И вот на одну из «сред» в 1886 году явился в разгар дружеской беседы К. С. Шиловский и сказал В. Е. Шмаровину:
– Орел и бубен должны быть вместе, пусть будут они у тебя на «средах».
«Субботы» кончились – и остались «среды».
Почетный «кубок Большого орла» на бубне Шиловского подносился Шмаровиным каждому вновь принятому в члены «среды» и выпивался под пение гимна «Недурно пущено» и грохот бубна…
Это был обряд «посвящения» в члены кружка. Так же подносился «Орел» почетным гостям или любому из участников «сред», отличившемуся красивой речью, удачным экспромтом, хорошо сделанным рисунком или карикатурой. Весело зажили «среды». Собирались, рисовали, пили и пели до утра.
В артистическом мире около этого времени образовалось «Общество искусства и литературы», многие из членов которого были членами «среды».

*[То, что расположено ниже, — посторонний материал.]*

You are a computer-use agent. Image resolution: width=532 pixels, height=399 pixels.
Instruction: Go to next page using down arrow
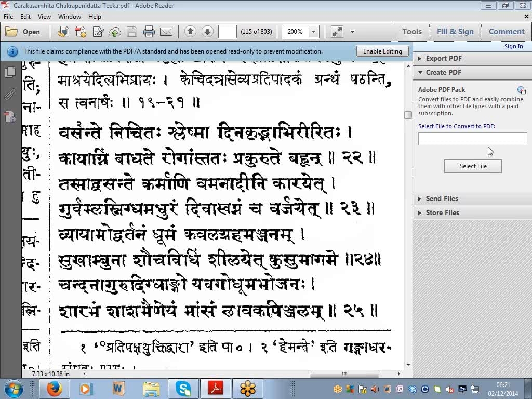point(207,32)
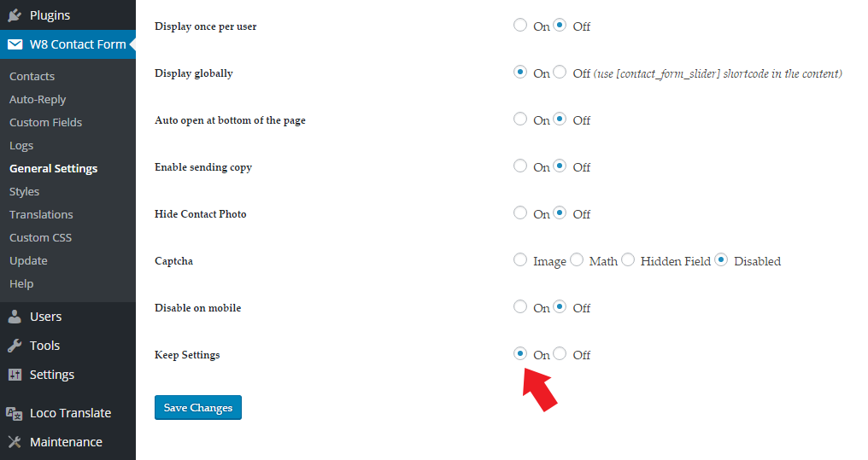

В 1888 году «Общество искусства и литературы» устроило в Благородном собрании блестящий бал. Точные исторические костюмы, декорация, обстановка, художественный грим – все было сделано исключительно членами «среды».
И. Левитан, Голоушев, Богатов, Ягужинский и многие другие работали не покладая рук. Бал удался – «среда» окрепла.